Vague d’attaques contre les permanences LFI
Dégradations dans plusieurs villes
Depuis vendredi soir, plusieurs permanences de militants et élus La France insoumise ont subi des attaques. À Lille, Metz, Castres, Bordeaux et Rouen, des vandales ont visé les locaux avec des jets de projectiles, du liquide rouge et des affiches liées à l’agression de Quentin. Ainsi, la tension politique monte dans tout le pays.
LFI sous pression politique
Le ministre de la Justice Gérald Darmanin affirme que « c’est l’ultragauche qui a tué, c’est incontestable ». Il pointe la responsabilité de LFI dans la « violence très débridée » sur les réseaux sociaux et dans le monde physique. Par ailleurs, Bruno Retailleau dénonce « le tabassage à mort de Quentin par des militants d’ultragauche ».
En réponse, Raphaël Glucksmann appelle à « mettre un terme à cette brutalisation du débat public ». Néanmoins, il reconnaît que les « milices d’ultradroite » causent également des morts. De plus, il demande une désescalade immédiate de la violence politique.
Une minute de silence à l’Assemblée nationale
Tensions dans l’hémicycle
Les députés observeront une minute de silence ce mercredi à l’Assemblée nationale. En effet, lundi, le décès de Quentin s’était invité dans les débats. Marc de Fleurian (RN) avait lancé en direction de LFI : « Vos amis à Lyon ont pu tabasser à mort un jeune militant ». Ensuite, des invectives ont été échangées entre députés, témoignant des tensions extrêmes.
Campagne municipale suspendue à Lyon
Les candidats aux municipales lyonnaises ont mis en pause leur campagne dimanche. D’abord, Jean-Michel Aulas a annulé son déplacement à la Guillotière. Puis, Anaïs Belouassa-Cherifi (LFI) a annulé toutes ses actions de terrain. Enfin, Alexandre Dupalais (UDR-RN) a suspendu sa campagne « par décence ». Ainsi, la ville reste sous le choc du drame.
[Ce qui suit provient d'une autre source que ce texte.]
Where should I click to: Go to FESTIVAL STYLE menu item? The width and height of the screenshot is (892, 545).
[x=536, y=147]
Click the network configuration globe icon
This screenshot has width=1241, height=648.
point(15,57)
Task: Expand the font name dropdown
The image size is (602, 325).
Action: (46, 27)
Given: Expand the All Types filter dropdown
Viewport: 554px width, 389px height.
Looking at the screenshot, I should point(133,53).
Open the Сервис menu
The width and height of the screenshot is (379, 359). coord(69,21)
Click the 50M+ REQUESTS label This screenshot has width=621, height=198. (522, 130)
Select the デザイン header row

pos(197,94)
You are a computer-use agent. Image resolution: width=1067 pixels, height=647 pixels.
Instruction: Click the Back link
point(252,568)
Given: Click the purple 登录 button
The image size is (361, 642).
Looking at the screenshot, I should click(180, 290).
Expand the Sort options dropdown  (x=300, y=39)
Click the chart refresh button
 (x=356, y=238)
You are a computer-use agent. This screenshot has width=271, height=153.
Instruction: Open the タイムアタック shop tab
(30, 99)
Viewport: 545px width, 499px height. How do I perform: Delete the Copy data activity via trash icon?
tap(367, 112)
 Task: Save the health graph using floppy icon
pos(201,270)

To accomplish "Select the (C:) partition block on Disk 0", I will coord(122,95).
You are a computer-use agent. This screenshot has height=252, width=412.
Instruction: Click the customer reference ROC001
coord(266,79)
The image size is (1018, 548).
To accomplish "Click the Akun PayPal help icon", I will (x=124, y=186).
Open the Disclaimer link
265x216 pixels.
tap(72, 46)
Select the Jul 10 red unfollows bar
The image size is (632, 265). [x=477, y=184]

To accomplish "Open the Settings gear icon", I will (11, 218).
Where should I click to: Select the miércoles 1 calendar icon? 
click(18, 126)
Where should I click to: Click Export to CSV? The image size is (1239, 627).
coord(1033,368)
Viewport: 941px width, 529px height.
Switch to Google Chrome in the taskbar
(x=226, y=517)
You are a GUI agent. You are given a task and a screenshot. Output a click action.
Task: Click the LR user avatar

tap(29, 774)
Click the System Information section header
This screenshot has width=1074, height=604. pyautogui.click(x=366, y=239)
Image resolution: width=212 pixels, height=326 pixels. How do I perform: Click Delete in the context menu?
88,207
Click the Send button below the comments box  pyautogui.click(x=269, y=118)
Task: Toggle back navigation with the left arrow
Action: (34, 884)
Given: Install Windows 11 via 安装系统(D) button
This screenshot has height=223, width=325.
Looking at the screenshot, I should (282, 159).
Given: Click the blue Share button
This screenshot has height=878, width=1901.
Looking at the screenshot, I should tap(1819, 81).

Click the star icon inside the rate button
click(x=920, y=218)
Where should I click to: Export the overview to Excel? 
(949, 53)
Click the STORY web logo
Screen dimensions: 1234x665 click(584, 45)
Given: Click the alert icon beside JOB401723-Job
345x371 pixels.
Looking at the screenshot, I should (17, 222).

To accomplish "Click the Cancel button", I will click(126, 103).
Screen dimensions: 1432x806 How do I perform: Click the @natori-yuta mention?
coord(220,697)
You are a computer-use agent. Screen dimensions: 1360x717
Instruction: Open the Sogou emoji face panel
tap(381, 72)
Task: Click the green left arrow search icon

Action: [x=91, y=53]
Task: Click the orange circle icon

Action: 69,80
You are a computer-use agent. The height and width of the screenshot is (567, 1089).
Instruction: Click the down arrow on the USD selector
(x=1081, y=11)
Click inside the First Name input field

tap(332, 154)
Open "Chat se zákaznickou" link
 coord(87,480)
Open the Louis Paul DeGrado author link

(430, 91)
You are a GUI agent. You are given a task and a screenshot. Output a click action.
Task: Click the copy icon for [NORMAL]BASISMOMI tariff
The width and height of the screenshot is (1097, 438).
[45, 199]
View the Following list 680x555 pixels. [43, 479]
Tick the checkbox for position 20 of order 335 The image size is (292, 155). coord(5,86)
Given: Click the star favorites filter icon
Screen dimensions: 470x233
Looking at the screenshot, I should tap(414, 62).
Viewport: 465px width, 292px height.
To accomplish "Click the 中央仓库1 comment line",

Hommage et appels au calme
Marche d’hommage samedi 21 février
Une « marche d’hommage » à Quentin est annoncée pour samedi 21 février à Lyon. En effet, le groupe nationaliste Audace a pris l’initiative de cette manifestation. Par ailleurs, dimanche dernier, plusieurs dizaines de personnes s’étaient déjà rassemblées à Paris. Donc, la mobilisation s’organise dans toute la France pour réclamer « Justice pour Quentin ».
L’Église appelle à la prière
À l’église Saint-Georges de Lyon que fréquentait Quentin, le recteur Laurent Spriet a appelé dimanche à « prier pour le repos de l’âme de Quentin ». Il a ajouté : « Maintenant, c’est la compassion, c’est le respect, c’est laisser faire la police et la justice ». En outre, il a rappelé l’importance du pardon dans cette épreuve.
Le maire de Lyon Grégory Doucet affirme qu' »aucun désaccord politique ne peut justifier la violence ». Il a annoncé que la ville « mettra tous ses moyens à la disposition de la Justice ». De même, Emmanuel Macron a réagi en appelant « au calme, à la retenue et au respect ». Par conséquent, il affirme qu' »en République, aucune cause ne justifiera jamais que l’on tue ».